§ Problem
Using the data below, copy out all lines with the word "STESSA".
Input for this task START
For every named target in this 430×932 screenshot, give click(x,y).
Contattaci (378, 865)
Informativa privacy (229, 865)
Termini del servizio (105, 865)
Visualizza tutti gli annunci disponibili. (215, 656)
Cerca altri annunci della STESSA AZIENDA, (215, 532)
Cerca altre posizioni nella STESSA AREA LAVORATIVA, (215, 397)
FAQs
Input for this task END
Input for this task START
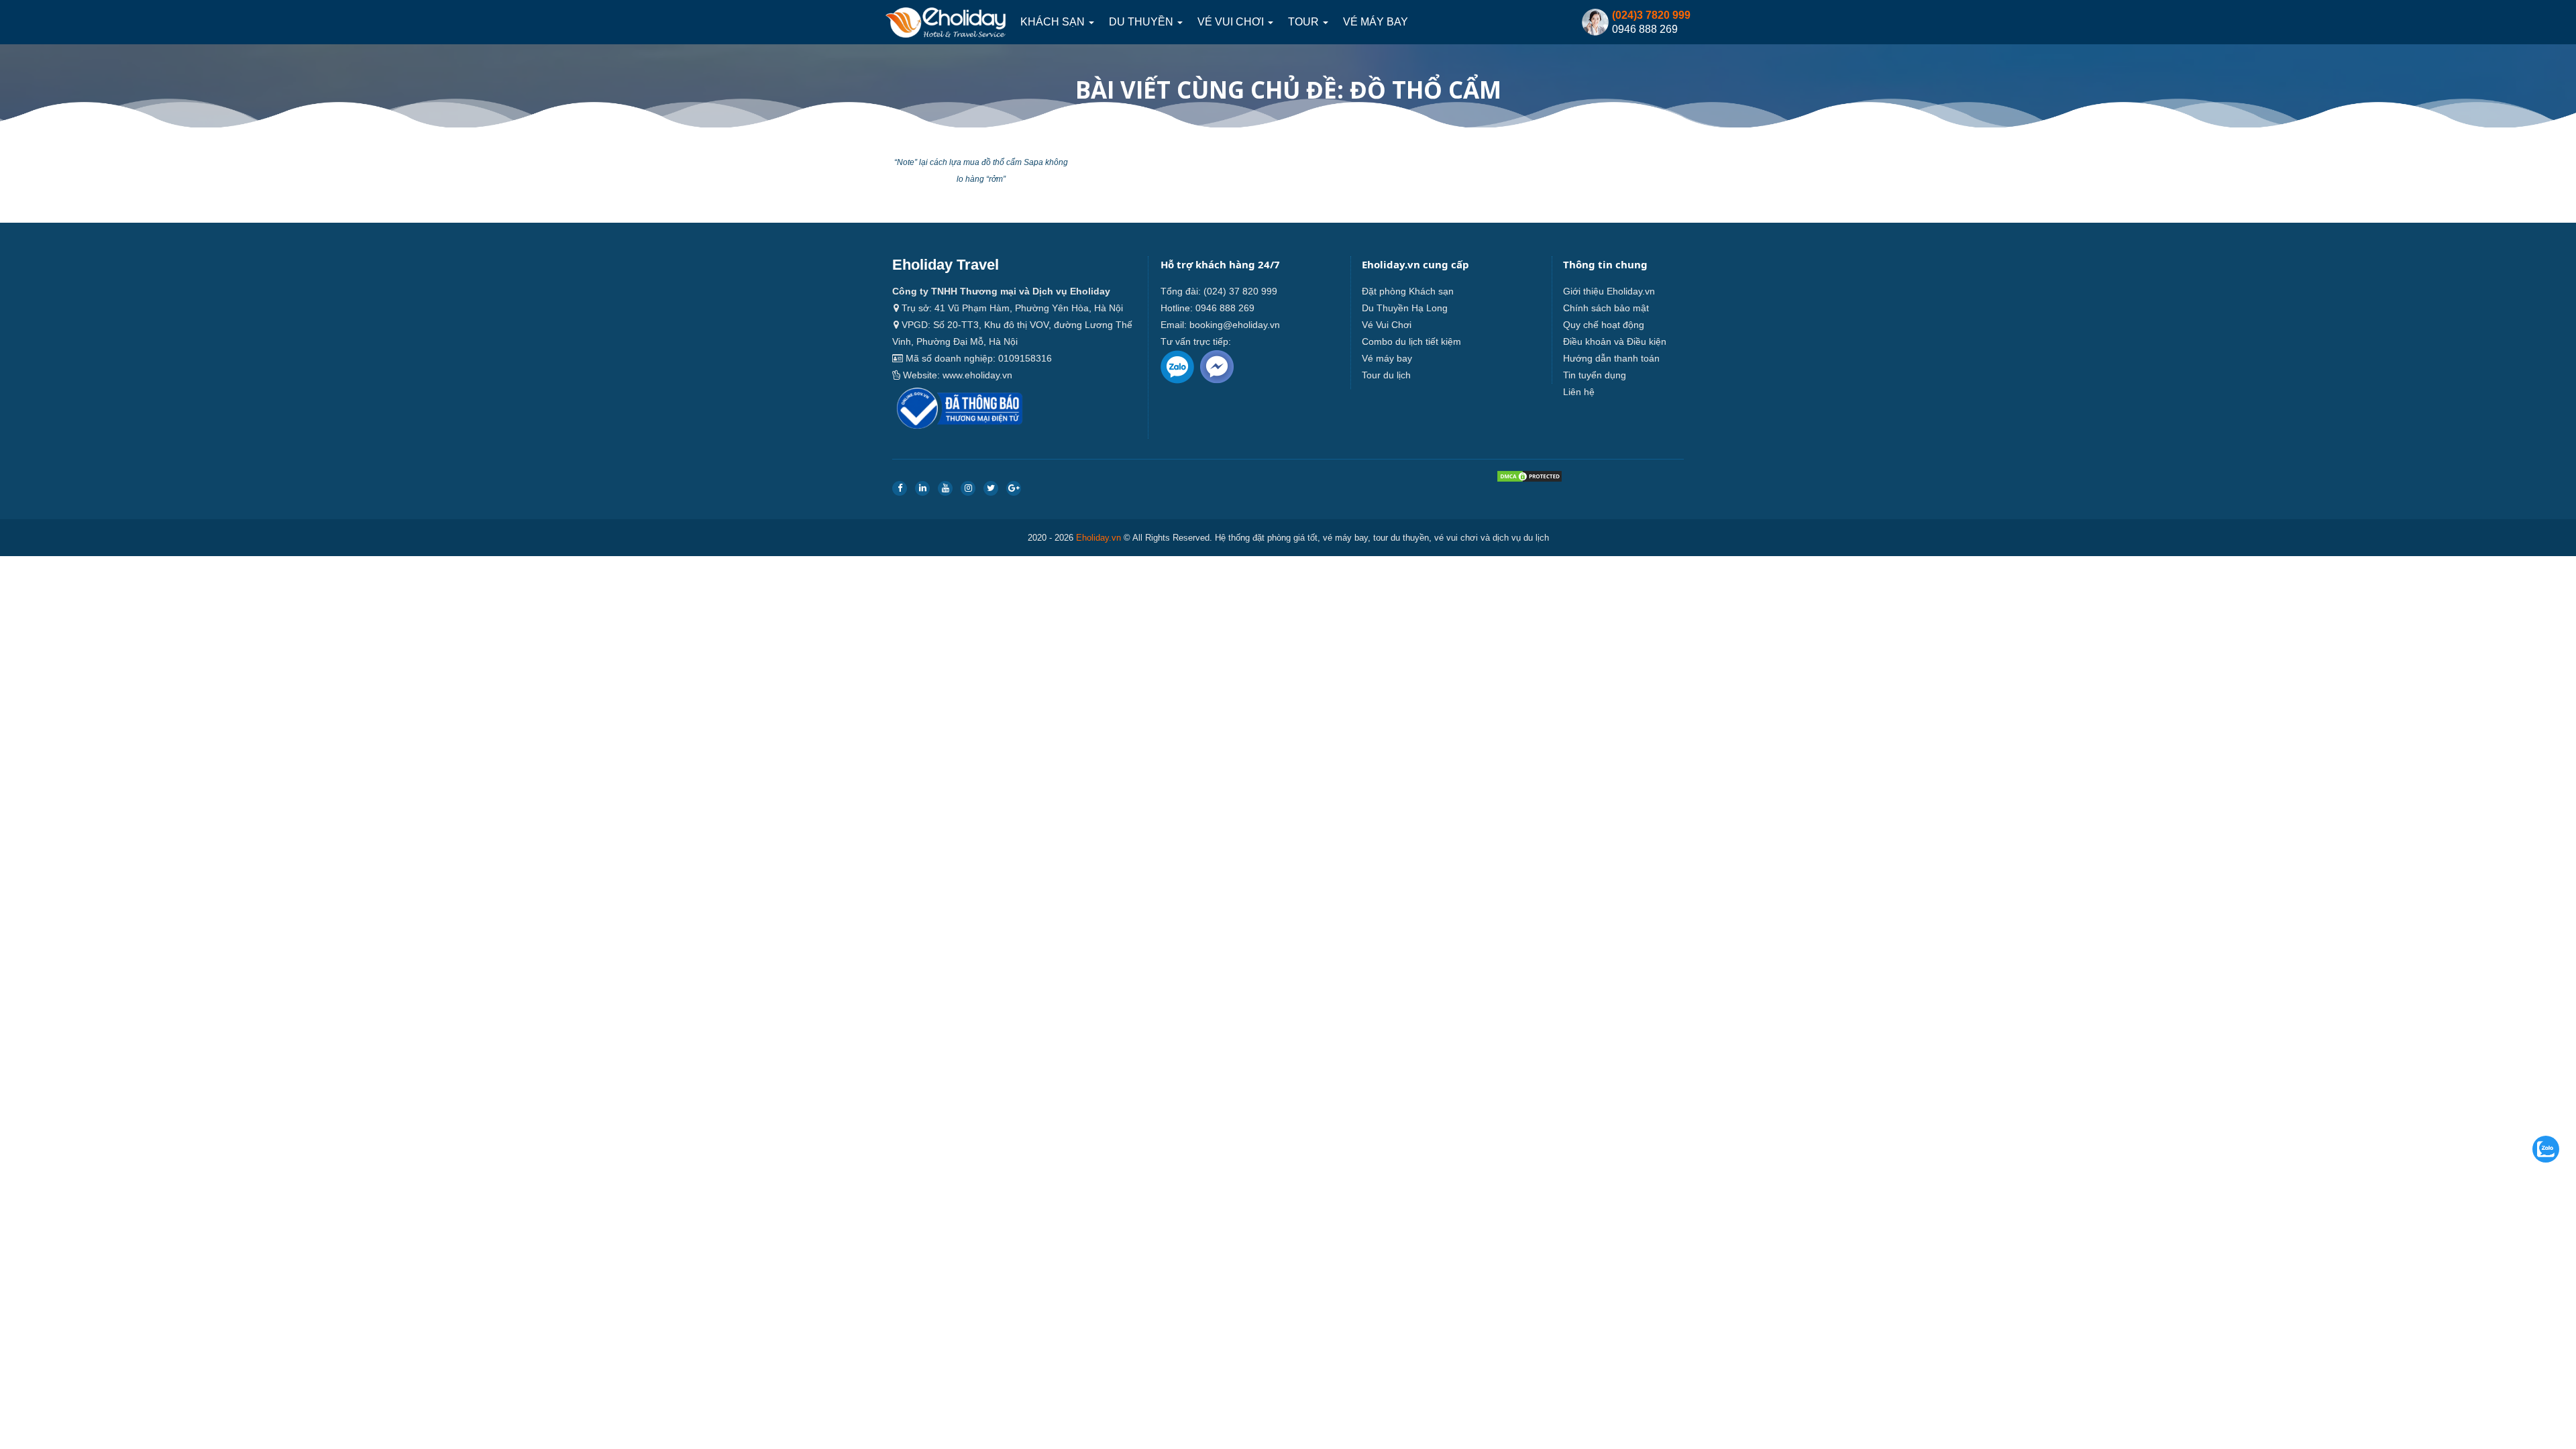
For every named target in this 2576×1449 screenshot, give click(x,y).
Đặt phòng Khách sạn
Input for this task END
Input for this task START
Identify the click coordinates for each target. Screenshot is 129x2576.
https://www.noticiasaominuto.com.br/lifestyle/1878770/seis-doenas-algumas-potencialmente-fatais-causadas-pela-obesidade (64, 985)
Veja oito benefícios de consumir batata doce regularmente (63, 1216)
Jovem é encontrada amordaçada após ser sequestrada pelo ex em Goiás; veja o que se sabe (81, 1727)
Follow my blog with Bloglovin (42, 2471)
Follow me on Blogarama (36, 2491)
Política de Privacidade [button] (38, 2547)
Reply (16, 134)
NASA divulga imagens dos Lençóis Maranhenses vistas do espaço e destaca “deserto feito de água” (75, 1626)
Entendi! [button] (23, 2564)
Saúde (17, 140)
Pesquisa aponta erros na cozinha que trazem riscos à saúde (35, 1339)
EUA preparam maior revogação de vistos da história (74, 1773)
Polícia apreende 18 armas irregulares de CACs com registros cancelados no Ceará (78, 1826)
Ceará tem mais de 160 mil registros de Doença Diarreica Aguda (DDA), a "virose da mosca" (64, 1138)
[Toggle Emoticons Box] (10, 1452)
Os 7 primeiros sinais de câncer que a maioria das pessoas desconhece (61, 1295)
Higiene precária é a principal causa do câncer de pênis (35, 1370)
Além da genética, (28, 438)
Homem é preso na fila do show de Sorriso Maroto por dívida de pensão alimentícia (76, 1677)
Input for this task END
§ Response
Cerca altri annunci della STESSA AZIENDA, (215, 532)
Cerca altre posizioni nella STESSA AREA LAVORATIVA, (215, 397)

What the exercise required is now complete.